# THE EXERCISE
Pull together every line below that contains the word "activity". Case counts.
==== DATASET ENTRIES
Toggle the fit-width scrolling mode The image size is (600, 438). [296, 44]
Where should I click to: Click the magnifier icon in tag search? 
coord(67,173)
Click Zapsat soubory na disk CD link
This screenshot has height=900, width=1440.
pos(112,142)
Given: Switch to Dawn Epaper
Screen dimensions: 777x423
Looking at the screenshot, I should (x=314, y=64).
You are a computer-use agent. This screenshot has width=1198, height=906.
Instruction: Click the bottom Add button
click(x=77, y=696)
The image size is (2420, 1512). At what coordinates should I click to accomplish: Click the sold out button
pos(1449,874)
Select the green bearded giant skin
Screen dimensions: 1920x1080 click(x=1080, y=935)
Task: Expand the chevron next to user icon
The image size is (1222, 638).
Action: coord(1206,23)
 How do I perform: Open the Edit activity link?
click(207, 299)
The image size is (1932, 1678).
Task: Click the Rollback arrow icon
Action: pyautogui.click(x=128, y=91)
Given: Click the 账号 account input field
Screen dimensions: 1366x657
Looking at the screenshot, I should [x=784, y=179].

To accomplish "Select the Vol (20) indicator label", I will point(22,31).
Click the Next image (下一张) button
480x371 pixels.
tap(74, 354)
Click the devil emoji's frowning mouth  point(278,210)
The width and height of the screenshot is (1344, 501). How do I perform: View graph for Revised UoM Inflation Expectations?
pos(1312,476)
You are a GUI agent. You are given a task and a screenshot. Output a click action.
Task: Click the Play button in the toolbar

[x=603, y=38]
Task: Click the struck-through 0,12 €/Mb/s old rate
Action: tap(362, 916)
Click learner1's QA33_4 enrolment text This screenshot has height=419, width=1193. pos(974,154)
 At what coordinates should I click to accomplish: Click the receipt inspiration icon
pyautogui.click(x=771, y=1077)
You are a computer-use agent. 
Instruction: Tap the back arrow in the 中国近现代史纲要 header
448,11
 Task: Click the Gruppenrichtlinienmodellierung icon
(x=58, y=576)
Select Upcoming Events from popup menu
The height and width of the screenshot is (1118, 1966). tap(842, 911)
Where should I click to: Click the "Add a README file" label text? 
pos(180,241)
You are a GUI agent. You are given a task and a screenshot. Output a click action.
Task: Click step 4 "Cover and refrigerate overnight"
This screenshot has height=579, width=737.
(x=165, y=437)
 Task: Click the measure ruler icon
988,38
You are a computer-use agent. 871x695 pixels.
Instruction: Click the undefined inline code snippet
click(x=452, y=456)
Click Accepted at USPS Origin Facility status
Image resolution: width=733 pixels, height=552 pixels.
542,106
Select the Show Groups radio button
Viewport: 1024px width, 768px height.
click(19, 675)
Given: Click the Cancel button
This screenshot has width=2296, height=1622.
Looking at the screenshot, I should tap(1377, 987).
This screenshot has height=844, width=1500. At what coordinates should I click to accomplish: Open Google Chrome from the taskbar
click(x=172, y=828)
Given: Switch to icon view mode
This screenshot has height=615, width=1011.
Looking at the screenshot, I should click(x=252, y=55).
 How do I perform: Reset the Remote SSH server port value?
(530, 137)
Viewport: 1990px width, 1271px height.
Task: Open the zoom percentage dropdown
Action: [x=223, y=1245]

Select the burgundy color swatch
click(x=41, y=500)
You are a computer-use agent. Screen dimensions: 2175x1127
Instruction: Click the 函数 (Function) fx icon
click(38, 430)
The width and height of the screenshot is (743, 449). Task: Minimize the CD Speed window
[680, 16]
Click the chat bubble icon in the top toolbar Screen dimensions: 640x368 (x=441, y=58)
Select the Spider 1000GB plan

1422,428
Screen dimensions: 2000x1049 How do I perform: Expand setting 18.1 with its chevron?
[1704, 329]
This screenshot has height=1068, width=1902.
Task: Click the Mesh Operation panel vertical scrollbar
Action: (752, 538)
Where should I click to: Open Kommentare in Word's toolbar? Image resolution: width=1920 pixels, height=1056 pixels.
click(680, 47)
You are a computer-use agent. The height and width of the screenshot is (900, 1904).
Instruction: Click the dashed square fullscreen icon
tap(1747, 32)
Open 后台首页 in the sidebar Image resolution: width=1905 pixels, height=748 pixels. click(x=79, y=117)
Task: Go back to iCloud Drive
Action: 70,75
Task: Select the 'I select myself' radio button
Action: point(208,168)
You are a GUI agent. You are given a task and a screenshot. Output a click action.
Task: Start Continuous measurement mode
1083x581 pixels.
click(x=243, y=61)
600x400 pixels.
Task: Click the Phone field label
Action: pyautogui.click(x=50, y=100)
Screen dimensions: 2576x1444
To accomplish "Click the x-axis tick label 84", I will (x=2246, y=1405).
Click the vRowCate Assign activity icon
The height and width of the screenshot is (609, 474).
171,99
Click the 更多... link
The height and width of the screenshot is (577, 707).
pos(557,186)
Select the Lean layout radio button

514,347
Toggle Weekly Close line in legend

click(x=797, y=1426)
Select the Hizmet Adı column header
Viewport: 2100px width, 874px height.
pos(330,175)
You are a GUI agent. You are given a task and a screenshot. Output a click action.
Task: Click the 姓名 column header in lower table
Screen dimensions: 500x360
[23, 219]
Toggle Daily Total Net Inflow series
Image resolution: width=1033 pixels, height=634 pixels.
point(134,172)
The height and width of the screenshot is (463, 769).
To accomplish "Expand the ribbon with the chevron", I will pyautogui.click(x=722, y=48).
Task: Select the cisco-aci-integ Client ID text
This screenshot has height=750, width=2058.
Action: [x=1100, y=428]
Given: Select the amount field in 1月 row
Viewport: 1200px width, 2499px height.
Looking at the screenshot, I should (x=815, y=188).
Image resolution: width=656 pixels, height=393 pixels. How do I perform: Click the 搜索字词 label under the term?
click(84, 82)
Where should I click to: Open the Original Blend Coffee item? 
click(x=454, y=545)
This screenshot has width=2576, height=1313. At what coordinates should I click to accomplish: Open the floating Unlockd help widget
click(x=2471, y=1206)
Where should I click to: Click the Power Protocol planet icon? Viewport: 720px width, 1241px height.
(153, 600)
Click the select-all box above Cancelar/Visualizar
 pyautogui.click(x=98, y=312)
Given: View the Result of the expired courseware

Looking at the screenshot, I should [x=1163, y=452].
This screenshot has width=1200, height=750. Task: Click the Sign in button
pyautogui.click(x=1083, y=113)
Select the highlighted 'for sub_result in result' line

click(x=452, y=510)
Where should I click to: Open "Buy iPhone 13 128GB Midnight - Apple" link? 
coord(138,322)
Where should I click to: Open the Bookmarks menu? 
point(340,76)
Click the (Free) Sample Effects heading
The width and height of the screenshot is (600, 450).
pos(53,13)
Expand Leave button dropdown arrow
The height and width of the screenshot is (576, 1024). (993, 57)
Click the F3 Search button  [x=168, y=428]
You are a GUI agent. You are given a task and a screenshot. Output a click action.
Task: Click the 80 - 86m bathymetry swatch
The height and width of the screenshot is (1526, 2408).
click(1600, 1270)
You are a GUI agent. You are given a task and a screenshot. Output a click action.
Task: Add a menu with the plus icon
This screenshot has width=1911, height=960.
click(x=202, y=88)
========
# ANSWER FOR THE TASK
 How do I perform: Open the Edit activity link?
Click the vRowCate Assign activity icon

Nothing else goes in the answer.